This can be fixed in the following way:

def _AsList(x):
return x if isinstance(x, (list, tuple, np.ndarray)) else [x]


But where will it end? What if other packages want to extend this? What about other functions that also depend on whether something is a list or not? The answer here is traits, which give the ability to mark types as having particular properties. In Julia, in particular, dispatch works on these traits. Often they will compile out of existence (due to static dispatch, during specialization).

Note that at some point we have to document what properties a trait requires (e.g. what methods must be implemented). There is no static type-checker enforcing this, so it may be helpful to write a test suite for anything that has a trait which checks that it works properly.

### The Parts of Traits

Traits have a few key parts:

• Trait types: the different traits a type can have.
• Trait function: what traits a type has.
• Trait dispatch: using the traits.

To understand how traits work, it is important to understand the type of types in Julia. Types are values, so they have a type themselves: DataType. However, they also have the special pseudo-supertype Type, so a type T acts like T<:Type{T}.

typeof(String) === DataType
String isa Type{String} === true
String isa Type{<:AbstractString} === true


We can dispatch on Type{T} and have it resolved at compile time.

#### Trait Type

This is the type that is used to attribute a particular trait. In the following example we will consider a trait that highlights the properties of a type for statistical modeling. This is similar to the MLJ ScientificTypes.jl, or the StatsModel schema.

abstract type StatQualia end

struct Continuous <: StatQualia end
struct Ordinal <: StatQualia end
struct Categorical <: StatQualia end
struct Normable <: StatQualia end


#### Trait Function

The trait function takes a type as input, and returns an instance of the trait type. We use the trait function to declare what traits a particular type has. For example, we can say things like floats are continuous, booleans are categorical, etc.

statqualia(::Type{<:AbstractFloat}) = Continuous()
statqualia(::Type{<:Integer}) = Ordinal()

statqualia(::Type{<:Bool}) = Categorical()
statqualia(::Type{<:AbstractString}) = Categorical()

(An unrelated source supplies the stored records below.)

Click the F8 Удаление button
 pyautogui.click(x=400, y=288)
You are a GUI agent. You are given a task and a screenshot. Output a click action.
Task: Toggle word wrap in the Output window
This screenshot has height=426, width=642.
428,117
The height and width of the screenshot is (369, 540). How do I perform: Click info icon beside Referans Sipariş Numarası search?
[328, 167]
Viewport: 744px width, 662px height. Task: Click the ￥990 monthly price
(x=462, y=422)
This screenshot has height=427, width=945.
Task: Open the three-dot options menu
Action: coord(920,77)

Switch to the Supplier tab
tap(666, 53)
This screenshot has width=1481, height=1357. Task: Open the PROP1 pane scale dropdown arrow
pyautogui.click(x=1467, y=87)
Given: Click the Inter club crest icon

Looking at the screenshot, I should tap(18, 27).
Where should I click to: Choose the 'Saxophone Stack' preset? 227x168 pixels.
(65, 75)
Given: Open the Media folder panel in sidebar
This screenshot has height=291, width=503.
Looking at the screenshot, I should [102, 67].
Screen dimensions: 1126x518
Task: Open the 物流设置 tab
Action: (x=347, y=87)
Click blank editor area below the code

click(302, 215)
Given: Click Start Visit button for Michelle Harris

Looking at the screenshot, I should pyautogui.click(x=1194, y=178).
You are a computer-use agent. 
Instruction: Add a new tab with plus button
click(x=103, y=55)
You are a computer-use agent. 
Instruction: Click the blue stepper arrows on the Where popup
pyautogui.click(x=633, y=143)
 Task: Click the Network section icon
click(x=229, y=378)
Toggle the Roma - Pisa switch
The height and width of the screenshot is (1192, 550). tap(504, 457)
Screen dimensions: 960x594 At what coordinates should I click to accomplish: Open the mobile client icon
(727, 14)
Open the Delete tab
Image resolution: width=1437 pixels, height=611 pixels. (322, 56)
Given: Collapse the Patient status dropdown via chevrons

statqualia(::Type{<:Complex}) = Normable()


#### Using Traits

To use a trait we need to re-dispatch upon it. This is where we take the type of an input, and invoke the trait function on it to get objects of the trait type, then dispatch on those.

In the following example we are going to define a bounds function, which will define some indication of the range of values a particular type has. It will be defined on a collection of objects with a particular trait, and it will be defined differently depending on which statqualia they have.

using LinearAlgebra

# This is the trait re-dispatch; get the trait from the type
bounds(xs::AbstractVector{T}) where T = bounds(statqualia(T), xs)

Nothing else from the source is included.